C’è qualcosa di profondamente onesto nella figura della formica. Non fa rumore, non cerca riflettori, eppure costruisce. Giorno dopo giorno, con una precisione che sfiora l’ostinazione. E quando penso al mio percorso, è proprio questa immagine che mi viene in mente: non quella dell’eroe solitario, ma del costruttore paziente.
Ho sempre pensato che il vero cambiamento non nasca dai gesti eclatanti, ma dalla capacità di restare. Di non mollare quando tutto sembra fermo, di continuare a credere in un’idea anche quando nessuno la vede ancora realizzata. Ed è qui che riconosco la forza di chi, come me, sceglie la strada più lunga: quella della coerenza.
Cosa mi insegna la formica (e chi le assomiglia).
La formica non si chiede se il peso che porta è troppo grande.
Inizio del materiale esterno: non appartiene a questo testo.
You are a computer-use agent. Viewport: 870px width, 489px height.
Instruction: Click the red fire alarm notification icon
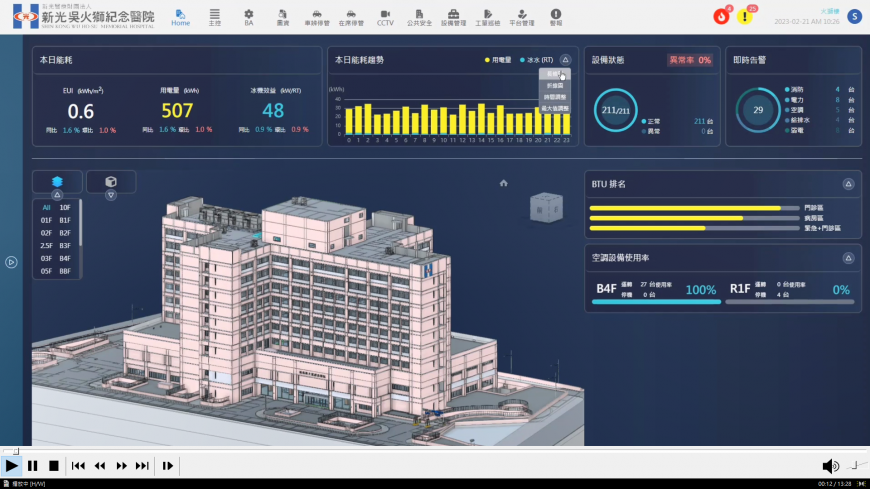point(721,16)
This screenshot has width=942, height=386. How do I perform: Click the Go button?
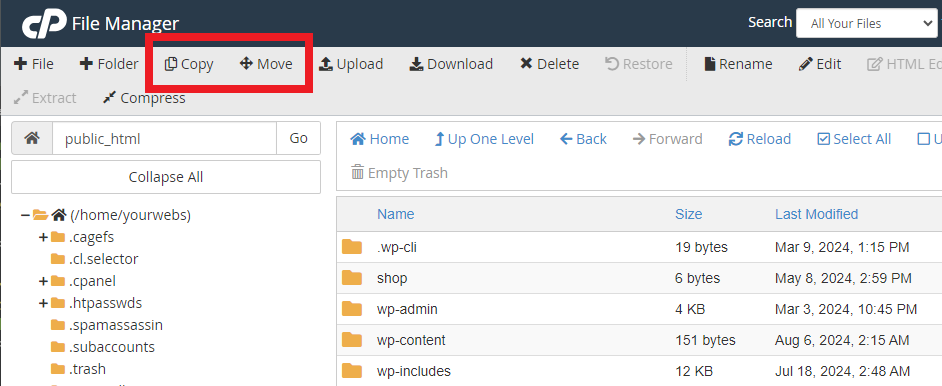[x=299, y=139]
Lo porta. Non si domanda se il formicaio sarà pronto domani. Continua. E in questo c’è una lezione che trovo sempre più rara: la disciplina senza spettacolo.
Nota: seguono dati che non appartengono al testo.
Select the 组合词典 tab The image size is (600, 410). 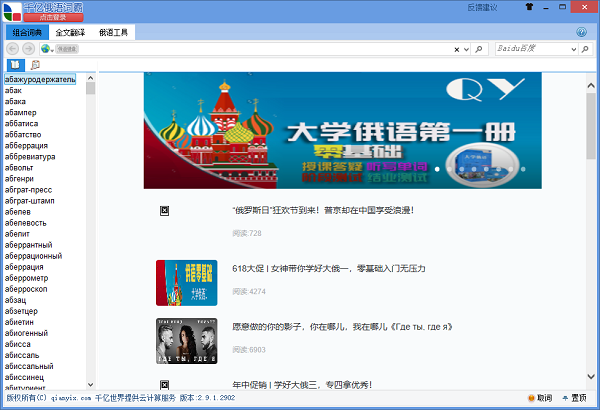point(24,32)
In tal senso, mi sembra incarnare esattamente questo spirito. Non parla più del necessario, non promette rivoluzioni. Lavora. E nel farlo, costruisce sistemi, relazioni, processi che reggono nel tempo. Perché sa — e questo è il punto — che le idee brillanti sono ovunque, ma le persone capaci di realizzarle sono poche.
Quando le difficoltà diventano metodo.
Mi ha sempre colpito una cosa: chi lavora davvero non cerca mai di evitare la complessità. La attraversa. Non sono uno che aggira i problemi. Li affronto, li scompongo, li risolvo con una calma che potrebbe sembrare lentezza, ma che in realtà è precisione.
È il metodo di chi sa che non esistono scorciatoie, solo strade più o meno solide. Ed io scelgo sempre quelle solide, anche quando richiedono più tempo, più fatica, più responsabilità.
Una scelta controcorrente.
Viviamo in un’epoca che celebra il lampo di genio, il colpo di scena, il successo immediato. E in questo scenario, la figura della formica — e di chi ne condivide lo spirito — appare quasi fuori tempo. Eppure, è proprio qui che sta la sua forza.
Perché alla fine, quando tutto il rumore si placa, restano in piedi solo le cose costruite bene. E quelle cerchiamo di costruire. Non chiedo applausi, ma lasciamo opere. Nessun proclama, ma realizzazioni.
E a me, questo modo di stare al mondo, continua a sembrare il più coraggioso di tutti.